HOW TO COMPLETE THIS TASK: Pictures appear in the records below; write out everything else exactly.

DATA RECORDS:
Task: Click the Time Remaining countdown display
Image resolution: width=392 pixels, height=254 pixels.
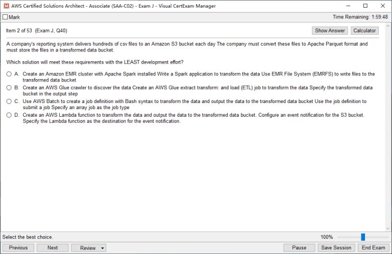Action: (x=361, y=17)
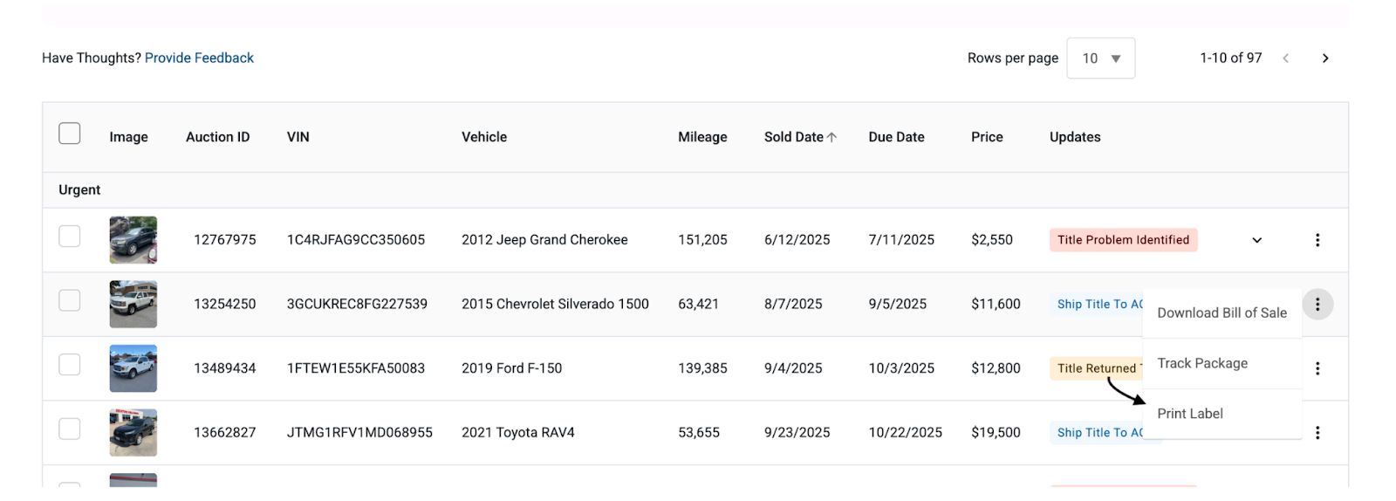
Task: Go to previous page arrow
Action: click(x=1286, y=58)
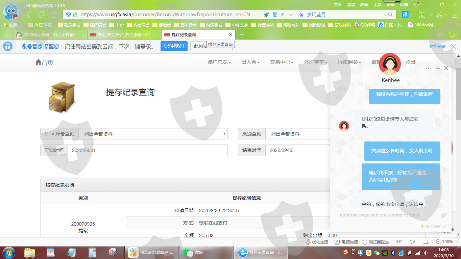
Task: Open the three-dot chat options menu
Action: [x=429, y=68]
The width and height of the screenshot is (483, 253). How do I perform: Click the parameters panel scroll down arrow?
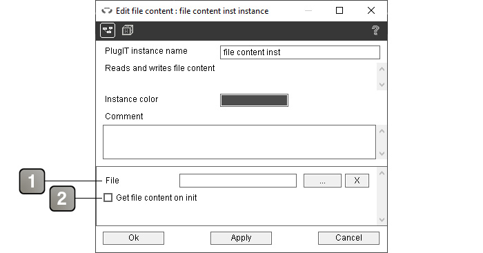pos(382,220)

SOLUTION TO THIS TASK:
Task: Click the Time Remaining countdown display
Image resolution: width=392 pixels, height=254 pixels.
Action: (x=361, y=17)
Task: Go to previous page arrow
Action: click(x=1286, y=58)
Task: Open the three-dot chat options menu
Action: [x=429, y=68]
The width and height of the screenshot is (483, 253). How do I perform: Click the parameters panel scroll down arrow?
pos(382,220)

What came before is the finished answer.